§ PROMPT: Write out the data below word for word, leaving the pictures out of your answer.

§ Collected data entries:
— BEGIN —

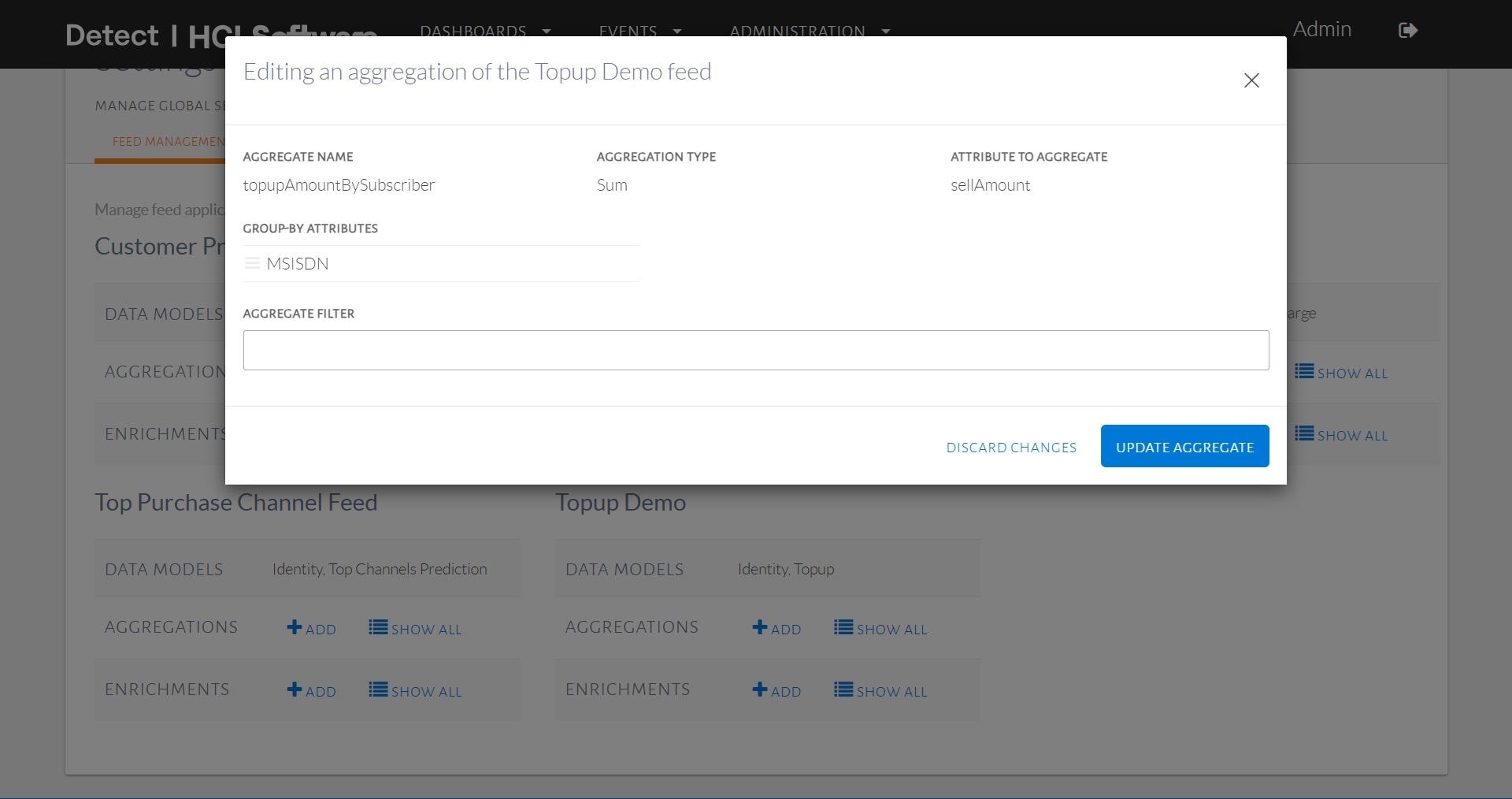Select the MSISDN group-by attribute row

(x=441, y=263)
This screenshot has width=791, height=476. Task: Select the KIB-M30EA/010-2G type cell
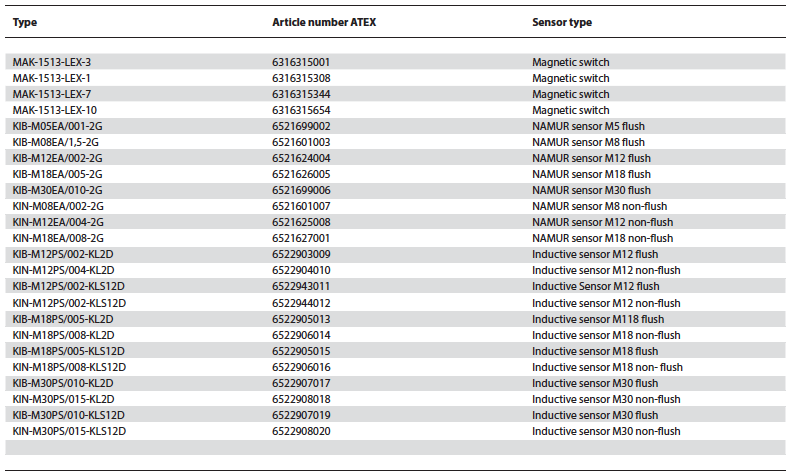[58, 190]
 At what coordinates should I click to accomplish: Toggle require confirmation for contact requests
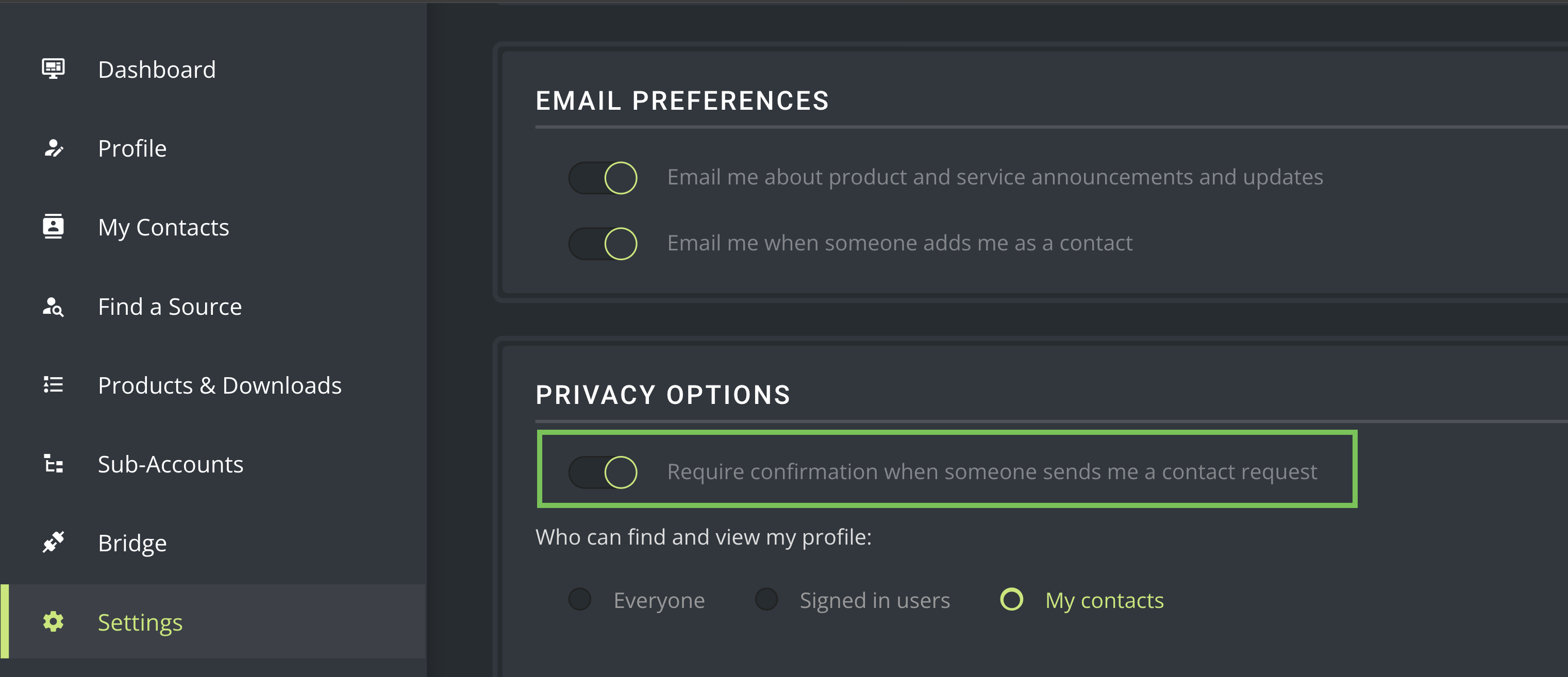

— END —

§ OUTPUT BELOW:
Select the MSISDN group-by attribute row

(x=441, y=263)
This screenshot has width=791, height=476. Task: Select the KIB-M30EA/010-2G type cell
[58, 190]
 At what coordinates should I click to accomplish: Toggle require confirmation for contact requests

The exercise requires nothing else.